> PROVIDED TEXT
About Ehud Barak 10th Prime Minister of Israel

Ehud Barak,

10th Prime Minister of Israel

Ehud Barak (Hebrew:About this sound אהוד ברק (help·info), born Ehud Brog on 12 February 1942) is an Israeli politician who served as Prime Minister from 1999 until 2001. He is currently leader of the Labor Party and holds the posts of Minister of Defense and Deputy Prime Minister in Binyamin Netanyahu's government.

Prior to his political career he served as an officer in the Israel Defense Forces. Following a highly decorated career he was appointed Chief of General Staff in 1991, serving until 1995.

Personal life

Barak was born on 12 February 1942 in kibbutz Mishmar HaSharon in Palestine (Eretz Yisroel), the eldest of four sons of Esther (née Godin) and Yisrael Brog. His paternal grandparents, Frieda and Reuven Brog, were murdered in Pušalotas (Pushelat) in the northern Lithuania (then ruled by Russian Empire) in 1912, leaving his father orphaned at the age of two. Barak's maternal grandparents, Elka and Shmuel Godin, died at the Treblinka extermination camp during the Holocaust.

Ehud hebraized his family name from "Brog" to "Barak" in 1959, when he joined the IDF. It was during his military service that he met his future wife, Nava (née Cohen). They had three daughters together. Barak divorced Nava in August 2003. On 30 July 2007 Barak married Nili Priel in a small ceremony in his private residence.

Education

Barak earned his bachelor's degree in physics and mathematics from the Hebrew University of Jerusalem in 1968, and his master's degree in engineering-economic systems in 1978 from Stanford University in Palo Alto, California.

Military service

Barak joined the Israel Defense Forces (IDF) in 1959. He served in the IDF for 35 years, rising to the position of Chief of the General Staff and the rank of Rav Aluf, the highest in the Israeli military. During the Yom Kippur War, Barak commanded an improvised regiment of tanks which among other things, helped rescue paratrooper battalion 890 commanded by Yitzhak Mordechai who were suffering heavy losses in the Battle of the Chinese Farm.

During his service as a commando in the elite Sayeret Matkal, Barak led several highly acclaimed operations, such as: "Operation Isotope", the rescue mission to free the hostages onboard Sabena Flight 571 at Lod Airport in 1972; the 1973 covert mission Operation Spring of Youth in Beirut, in which he was disguised as a woman in order to assassinate members of the Palestine Liberation Organization; Barak was also a key architect of the June 1976 Operation Entebbe, another rescue mission to free the hostages of the Air France aircraft hijacked by terrorists and forced to land at the Entebbe Airport in Uganda. These highly acclaimed operations, along with Operation Bayonet led to the dismantling of Palestinian terrorist cell Black September. It has been alluded that Barak also masterminded the Tunis Raid on April 16, 1988, in which PLO leader Abu Jihad was assassinated.

Later he served as head of Aman, the Military Intelligence Directorate (1983–1985), head of Central Command (1986–1987) and Deputy Chief of the General Staff (1987–1991). He served as the 14th Chief of the General Staff between 1 April 1991 and 1 January 1995. During this period he implemented the first Oslo Accords and participated in the negotiations towards the Israel-Jordan Treaty of Peace.

> DATASET EXCERPTS
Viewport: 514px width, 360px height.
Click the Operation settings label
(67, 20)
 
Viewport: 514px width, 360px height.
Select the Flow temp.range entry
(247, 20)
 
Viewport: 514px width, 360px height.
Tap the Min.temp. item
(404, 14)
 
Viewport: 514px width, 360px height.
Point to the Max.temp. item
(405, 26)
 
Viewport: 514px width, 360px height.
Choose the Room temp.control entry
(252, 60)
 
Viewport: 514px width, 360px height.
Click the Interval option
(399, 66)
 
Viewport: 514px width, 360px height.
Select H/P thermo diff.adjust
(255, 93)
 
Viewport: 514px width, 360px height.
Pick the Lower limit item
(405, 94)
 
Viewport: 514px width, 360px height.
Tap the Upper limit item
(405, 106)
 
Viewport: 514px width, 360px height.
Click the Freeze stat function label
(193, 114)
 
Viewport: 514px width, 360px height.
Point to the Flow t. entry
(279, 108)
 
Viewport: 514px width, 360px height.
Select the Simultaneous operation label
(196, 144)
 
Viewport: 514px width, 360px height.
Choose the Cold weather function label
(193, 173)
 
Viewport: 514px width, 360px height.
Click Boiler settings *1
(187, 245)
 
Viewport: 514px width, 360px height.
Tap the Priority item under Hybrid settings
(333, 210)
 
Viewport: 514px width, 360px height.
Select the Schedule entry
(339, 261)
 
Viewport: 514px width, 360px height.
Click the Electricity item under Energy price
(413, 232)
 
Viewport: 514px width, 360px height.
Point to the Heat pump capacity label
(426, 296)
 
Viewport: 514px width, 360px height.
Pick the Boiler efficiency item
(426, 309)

* * *

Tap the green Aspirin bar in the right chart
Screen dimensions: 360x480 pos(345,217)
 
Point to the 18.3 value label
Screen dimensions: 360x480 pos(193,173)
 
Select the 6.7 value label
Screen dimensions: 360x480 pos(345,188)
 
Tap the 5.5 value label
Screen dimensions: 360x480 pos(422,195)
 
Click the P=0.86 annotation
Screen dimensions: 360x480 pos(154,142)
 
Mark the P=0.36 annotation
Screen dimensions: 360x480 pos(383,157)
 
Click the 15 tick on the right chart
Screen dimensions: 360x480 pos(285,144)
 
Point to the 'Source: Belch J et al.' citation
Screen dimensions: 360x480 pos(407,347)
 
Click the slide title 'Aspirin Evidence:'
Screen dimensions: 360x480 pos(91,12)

> PROBLEM STATEMENT
Answer these from the Ehud Barak profile:
(a) In what year did Barak change his family name from "Brog" to "Barak"?
(b) From which university did he earn his master's degree, and in what field?
(c) Between which two dates did he serve as the 14th Chief of the General Staff?

> RESULT
(a) 1959
(b) Stanford University, in engineering-economic systems
(c) 1 April 1991 and 1 January 1995